Hace un mes, llegó una noticia que ha caído como una bomba. Se ha anunciado que podría ser que los pacientes tratados con insulina glargina tengan más riesgo de desarrollar cáncer.

No es algo demasiado raro. Al fin y al cabo, la insulina trabaja quitando azúcar de la sangre de un modo muy simple: le dice a las células del cuerpo "¡hay mucha azúcar en sangre! ¡empezad a comérosla ya!". Así las células comen glucosa y crecen. Pero supongo que eso lo harán tanto las células normales como las cancerígenas...

No sé.
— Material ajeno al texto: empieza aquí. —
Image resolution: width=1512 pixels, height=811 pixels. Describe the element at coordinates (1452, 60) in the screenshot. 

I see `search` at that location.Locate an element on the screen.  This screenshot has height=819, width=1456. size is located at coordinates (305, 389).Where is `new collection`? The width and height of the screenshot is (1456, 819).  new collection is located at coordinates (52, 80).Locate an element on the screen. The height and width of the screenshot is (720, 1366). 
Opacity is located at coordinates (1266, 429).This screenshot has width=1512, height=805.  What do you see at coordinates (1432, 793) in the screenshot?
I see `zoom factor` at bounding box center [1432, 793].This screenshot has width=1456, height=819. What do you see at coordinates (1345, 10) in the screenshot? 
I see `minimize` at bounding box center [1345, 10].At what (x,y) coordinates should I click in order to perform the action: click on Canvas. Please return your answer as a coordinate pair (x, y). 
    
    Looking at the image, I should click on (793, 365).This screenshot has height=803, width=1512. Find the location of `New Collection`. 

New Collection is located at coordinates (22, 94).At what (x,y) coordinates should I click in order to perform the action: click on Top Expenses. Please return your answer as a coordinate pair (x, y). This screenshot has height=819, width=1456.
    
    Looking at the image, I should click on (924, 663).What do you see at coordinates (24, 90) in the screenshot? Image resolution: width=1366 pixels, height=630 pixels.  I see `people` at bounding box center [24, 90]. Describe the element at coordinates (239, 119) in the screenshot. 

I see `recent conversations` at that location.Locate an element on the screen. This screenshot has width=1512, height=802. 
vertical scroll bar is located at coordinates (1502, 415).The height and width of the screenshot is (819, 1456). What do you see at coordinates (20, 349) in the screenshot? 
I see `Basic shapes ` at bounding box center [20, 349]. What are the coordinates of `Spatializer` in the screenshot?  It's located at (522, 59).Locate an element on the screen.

Desde luego, ahora mismo la Agencia Europea del Medicamento ha dicho que: "la insulina es un tratamiento eficaz y seguro y no existe evidencia de que cause cáncer. Los resultados de los estudios, en caso de confirmarse, sugieren que determinados análogos de la insulina de duración prolongada podrían estimular el desarrollo de un cáncer ya iniciado".

Ahora mi pregunta es: ¿comienzo a prescribir otras insulinas con más riesgos de hipoglucemia o sigo utilizando la glargina, que es más segura a corto plazo pero tiene un dudoso y leve riesgo de cáncer a la larga?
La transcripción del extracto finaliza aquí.